‘Namatjira to Now’
By Bruce Johnson McLean
‘Namatjira to Now’ October 2008
In 1935, after viewing an exhibition of watercolour paintings at Hermannsburg (Ntaria), Arrernte artist Albert Namatjira made his first attempt at a European-style landscape. Namatjira was stimulated to do this for two reasons: he saw the potential to escape the poverty in which he and his extended family lived; and he noted the opportunity to strengthen cultural ties to Arrernte land through a new art form, recording and maintaining stories of country for future generations.
As appreciation of Namatjira’s work grew beyond Hermannsburg, other family members and countrymen joined the painting group. Very quickly, what was initially the vision of one man became a movement, then a school of painting and a tradition, which continues to this day.

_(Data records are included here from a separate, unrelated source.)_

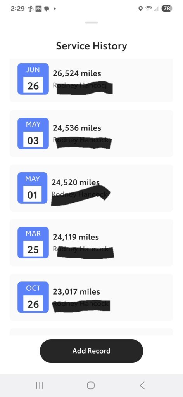Tap the MAR 25 date icon
Image resolution: width=183 pixels, height=397 pixels.
coord(33,243)
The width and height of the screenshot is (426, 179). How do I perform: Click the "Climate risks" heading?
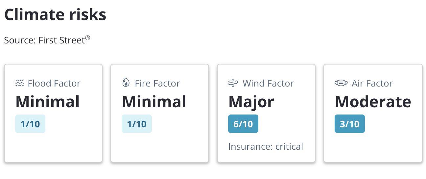point(55,14)
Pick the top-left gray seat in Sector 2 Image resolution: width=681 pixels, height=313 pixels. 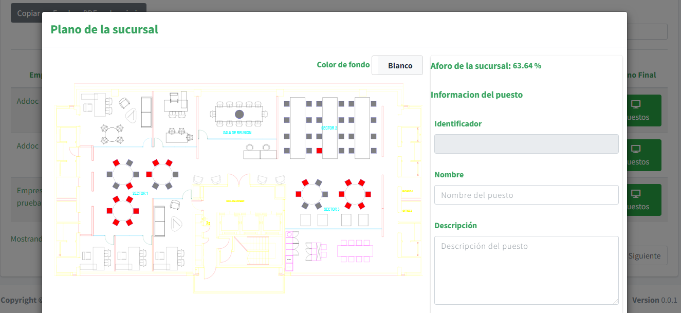[286, 104]
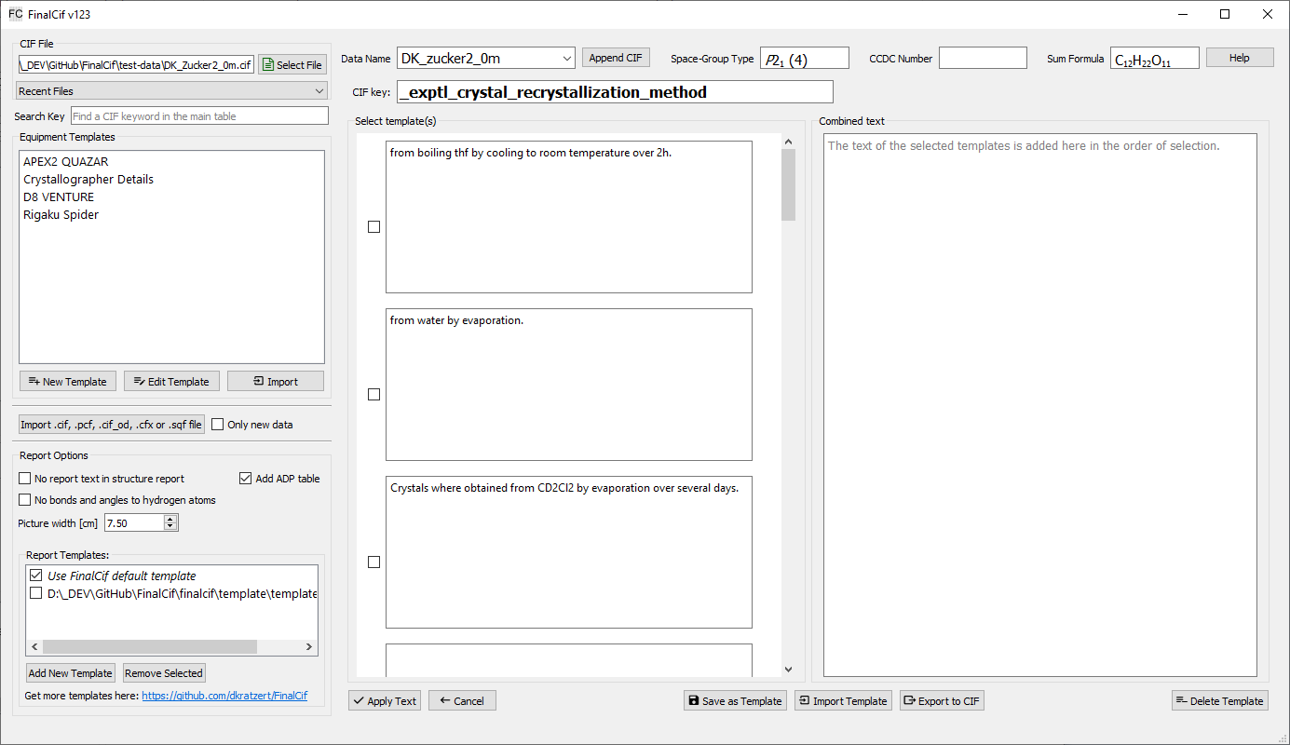
Task: Select the Rigaku Spider template entry
Action: point(61,215)
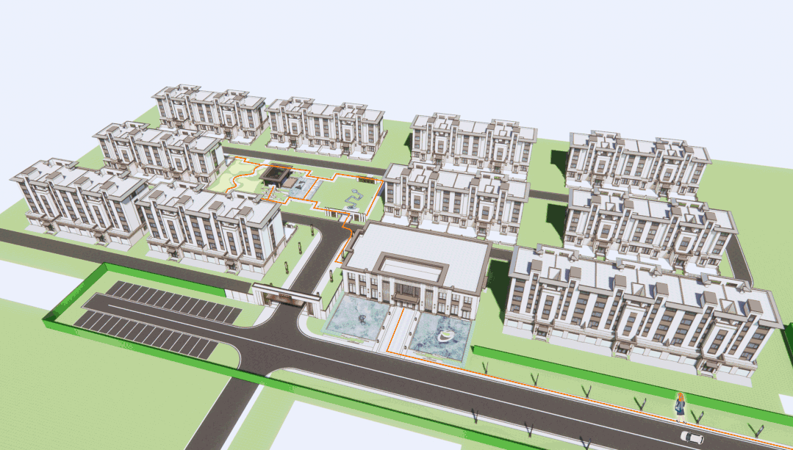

Aboriginal people were very mobile throughout this era and the influence of the Hermannsburg School travelled with the artists to many communities. Many early Papunya painters, credited with initiating the contemporary Aboriginal art movement in the 1970s, painted watercolours at least a decade prior to the advent of ‘dot painting’, which has since almost consumed the Aboriginal landscape tradition.
Today the tradition is carried on by small groups of artists with special connections to the original movement. Many of the original painters left Hermannsburg looking to broaden their horizons in Alice Springs; there many family members continue painting in the spirit of their forebears, while spreading this tradition to other Aboriginal artists in town; meantime, in Hermannsburg, a strong group of women artists continue to reinvent the tradition, decorating ceramics with landscapes and animals and painting bold acrylic canvases.
Here, we celebrate what is possibly Aboriginal Australia’s longest continuing contemporary art movement, highlighting its importance through examining its history, from Namatjira to now.
‘Namatjira to Now’ was on display at QAG from 23 October 2008 to 15 February 2009. A touring version (2009–11) visited galleries in Stanthorpe, Winton, Ipswich, Redcliffe, Noosa, Dalby, Bundaberg, Gympie, Mackay and the Gold Coast.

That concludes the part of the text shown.